- [THE TASK]: Can you output, as a numbered list with blank lines left out, the part of the items that opens with the line containing "Identify the location of product-card: URBANO" and closes with the line containing "(1145, 770)."?

- [ENTRIES SUPPLIED]:
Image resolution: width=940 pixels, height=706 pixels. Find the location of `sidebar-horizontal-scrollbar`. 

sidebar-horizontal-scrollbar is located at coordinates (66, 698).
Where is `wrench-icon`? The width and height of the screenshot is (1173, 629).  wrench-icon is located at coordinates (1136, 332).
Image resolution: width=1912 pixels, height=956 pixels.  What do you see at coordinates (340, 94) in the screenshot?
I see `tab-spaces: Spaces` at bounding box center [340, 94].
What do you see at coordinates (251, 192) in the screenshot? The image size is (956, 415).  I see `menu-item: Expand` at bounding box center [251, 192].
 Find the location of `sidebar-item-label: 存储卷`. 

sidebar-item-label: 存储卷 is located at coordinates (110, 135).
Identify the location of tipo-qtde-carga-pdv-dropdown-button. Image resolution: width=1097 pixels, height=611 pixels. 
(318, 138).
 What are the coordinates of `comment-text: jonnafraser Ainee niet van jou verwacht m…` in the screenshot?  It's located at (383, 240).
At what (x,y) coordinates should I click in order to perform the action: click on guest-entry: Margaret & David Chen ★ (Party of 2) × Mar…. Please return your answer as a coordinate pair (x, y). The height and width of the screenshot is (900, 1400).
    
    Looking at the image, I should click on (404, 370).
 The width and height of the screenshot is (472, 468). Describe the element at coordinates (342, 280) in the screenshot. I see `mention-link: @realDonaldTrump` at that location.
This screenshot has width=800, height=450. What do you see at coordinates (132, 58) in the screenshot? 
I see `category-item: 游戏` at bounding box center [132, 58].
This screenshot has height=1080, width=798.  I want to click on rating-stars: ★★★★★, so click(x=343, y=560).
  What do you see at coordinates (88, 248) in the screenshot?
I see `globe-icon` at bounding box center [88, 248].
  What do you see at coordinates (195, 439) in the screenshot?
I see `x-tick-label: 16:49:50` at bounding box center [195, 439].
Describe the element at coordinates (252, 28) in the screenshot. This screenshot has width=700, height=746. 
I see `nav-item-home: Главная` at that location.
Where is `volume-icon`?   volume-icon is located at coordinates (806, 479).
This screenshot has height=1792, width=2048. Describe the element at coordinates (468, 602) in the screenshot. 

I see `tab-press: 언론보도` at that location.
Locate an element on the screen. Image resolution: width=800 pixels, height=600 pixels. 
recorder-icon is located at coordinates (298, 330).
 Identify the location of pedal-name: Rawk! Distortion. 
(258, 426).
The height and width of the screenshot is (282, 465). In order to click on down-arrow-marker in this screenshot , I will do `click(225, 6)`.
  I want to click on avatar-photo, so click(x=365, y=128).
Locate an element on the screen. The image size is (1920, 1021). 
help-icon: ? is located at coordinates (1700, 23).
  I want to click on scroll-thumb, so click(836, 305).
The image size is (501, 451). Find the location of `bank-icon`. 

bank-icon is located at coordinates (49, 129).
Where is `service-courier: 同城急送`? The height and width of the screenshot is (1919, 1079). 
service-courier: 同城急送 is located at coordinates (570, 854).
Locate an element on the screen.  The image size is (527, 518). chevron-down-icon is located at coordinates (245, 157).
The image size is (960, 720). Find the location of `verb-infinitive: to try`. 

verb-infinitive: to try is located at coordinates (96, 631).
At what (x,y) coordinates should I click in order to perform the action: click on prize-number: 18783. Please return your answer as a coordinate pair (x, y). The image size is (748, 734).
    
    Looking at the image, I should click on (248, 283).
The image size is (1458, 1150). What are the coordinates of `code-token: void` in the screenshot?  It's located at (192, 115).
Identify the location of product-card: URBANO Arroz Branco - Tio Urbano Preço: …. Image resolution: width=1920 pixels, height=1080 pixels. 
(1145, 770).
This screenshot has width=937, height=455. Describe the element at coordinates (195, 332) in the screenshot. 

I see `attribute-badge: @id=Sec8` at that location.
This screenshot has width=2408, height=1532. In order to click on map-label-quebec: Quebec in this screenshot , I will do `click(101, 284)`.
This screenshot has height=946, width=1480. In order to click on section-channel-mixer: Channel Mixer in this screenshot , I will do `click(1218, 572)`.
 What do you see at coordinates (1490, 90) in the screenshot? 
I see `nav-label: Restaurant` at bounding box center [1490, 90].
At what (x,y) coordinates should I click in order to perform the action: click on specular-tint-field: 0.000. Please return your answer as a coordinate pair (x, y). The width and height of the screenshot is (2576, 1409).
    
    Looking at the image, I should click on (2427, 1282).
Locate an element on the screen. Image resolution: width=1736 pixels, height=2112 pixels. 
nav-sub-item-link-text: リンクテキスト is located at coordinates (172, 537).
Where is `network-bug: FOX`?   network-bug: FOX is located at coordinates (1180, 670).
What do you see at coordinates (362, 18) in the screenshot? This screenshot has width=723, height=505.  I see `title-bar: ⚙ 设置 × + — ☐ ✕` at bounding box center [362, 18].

- [REPLY TO THE TASK]:
1. Identify the location of product-card: URBANO Arroz Branco - Tio Urbano Preço: …. Image resolution: width=1920 pixels, height=1080 pixels. 
2. (1145, 770).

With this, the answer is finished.